Workshop
Hogarth's London
25 Sep 2017 – 27 Nov 2017
Event times
10am - 5pm
Cost of entry
£385
Address
- Duke Street, 388-396
- Oxford Street
- London
England - W1C 1JU
- United Kingdom
Travel Information
- Bond Street Station
This course will study Hogarth's vision as a portraitist, caricaturist, engraver, moralist,
raconteur and flâneur.
About
Every Monday, 10 sessions, £385
From 25 September 2017 to 27 November 2017, 10am – 5pm
Tutors: Thomas Newbolt, Mark Cazalet and Robert Dukes
Hogarth reveals that good painting can be witty: a discovery made suitably enough only in the age of wit.
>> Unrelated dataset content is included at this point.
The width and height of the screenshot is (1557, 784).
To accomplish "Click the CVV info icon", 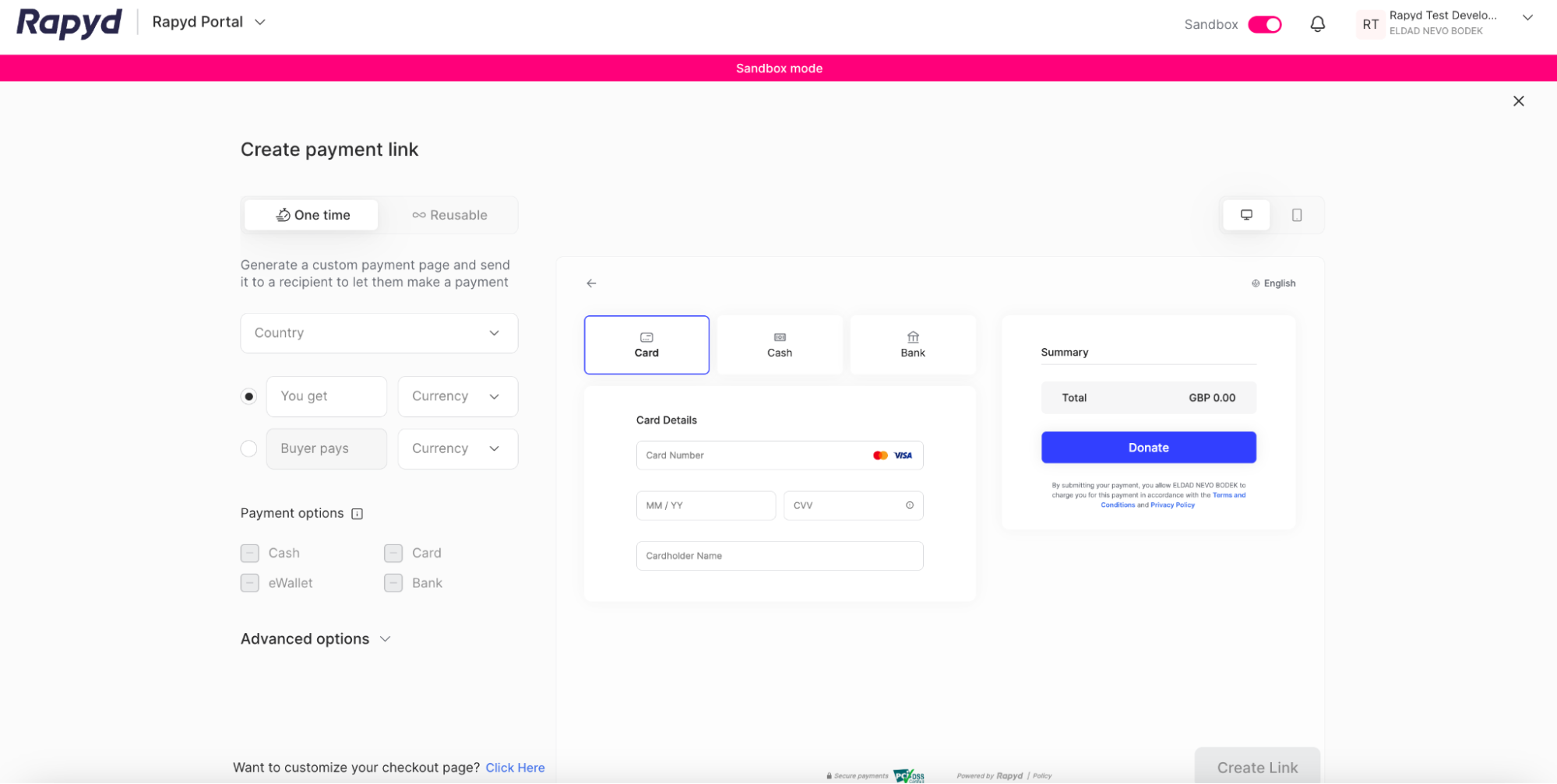I will (909, 505).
Michael Levey, 1962
Hogarth was an extraordinary artist, remembered chiefly as a satirist but with a wickedly humorous eye. He was equally engaged in aesthetics as in politics, a keen observer of people and society at all levels. This course will study his vision as a portraitist, caricaturist, engraver, moralist,
raconteur and flâneur. In museums and galleries including The National Gallery, Tate and Chiswick House, we will draw from Hogarth’s paintings, studying in particular his developing interest in how human behaviour can be best displayed. As well as drawing from his work in these London collections, we will also draw in contemporary urban settings, creating a rich fusion of art history, methodology and observational drawing.